/---
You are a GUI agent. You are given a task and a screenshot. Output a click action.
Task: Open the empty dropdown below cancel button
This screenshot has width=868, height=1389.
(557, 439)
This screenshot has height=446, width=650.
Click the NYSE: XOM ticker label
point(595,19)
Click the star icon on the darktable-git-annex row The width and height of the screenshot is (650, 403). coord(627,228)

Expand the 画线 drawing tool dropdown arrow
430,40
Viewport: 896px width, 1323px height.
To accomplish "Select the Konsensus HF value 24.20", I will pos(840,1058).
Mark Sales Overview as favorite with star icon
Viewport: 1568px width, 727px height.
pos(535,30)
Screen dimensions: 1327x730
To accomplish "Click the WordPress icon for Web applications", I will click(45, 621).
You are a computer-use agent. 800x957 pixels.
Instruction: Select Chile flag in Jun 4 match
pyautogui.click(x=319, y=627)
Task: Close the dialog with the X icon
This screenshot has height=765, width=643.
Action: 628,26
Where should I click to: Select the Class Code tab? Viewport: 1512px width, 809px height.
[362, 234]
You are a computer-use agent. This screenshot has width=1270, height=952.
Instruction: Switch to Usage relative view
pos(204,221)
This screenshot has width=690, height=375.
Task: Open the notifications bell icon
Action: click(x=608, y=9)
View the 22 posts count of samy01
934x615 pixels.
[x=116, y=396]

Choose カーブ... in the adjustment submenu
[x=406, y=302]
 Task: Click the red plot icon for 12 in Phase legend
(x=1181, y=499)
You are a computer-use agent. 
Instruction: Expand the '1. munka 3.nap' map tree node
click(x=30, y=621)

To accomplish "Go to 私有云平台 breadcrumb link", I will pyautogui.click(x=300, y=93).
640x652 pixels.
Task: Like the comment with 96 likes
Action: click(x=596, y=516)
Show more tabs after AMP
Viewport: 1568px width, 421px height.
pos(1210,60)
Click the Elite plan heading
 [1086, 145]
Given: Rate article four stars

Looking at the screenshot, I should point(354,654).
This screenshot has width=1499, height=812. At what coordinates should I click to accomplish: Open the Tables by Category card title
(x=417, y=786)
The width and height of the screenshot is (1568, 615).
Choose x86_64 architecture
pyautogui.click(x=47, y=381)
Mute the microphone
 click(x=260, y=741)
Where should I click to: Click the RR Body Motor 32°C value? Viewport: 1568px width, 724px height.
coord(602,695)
\---
Transcribe the part of the material that opens with the line containing "Click the Elite plan heading" and runs through the end of the material, keeping every line as it appears.

Click the Elite plan heading
 [1086, 145]
Given: Rate article four stars

Looking at the screenshot, I should point(354,654).
This screenshot has width=1499, height=812. At what coordinates should I click to accomplish: Open the Tables by Category card title
(x=417, y=786)
The width and height of the screenshot is (1568, 615).
Choose x86_64 architecture
pyautogui.click(x=47, y=381)
Mute the microphone
 click(x=260, y=741)
Where should I click to: Click the RR Body Motor 32°C value? Viewport: 1568px width, 724px height.
coord(602,695)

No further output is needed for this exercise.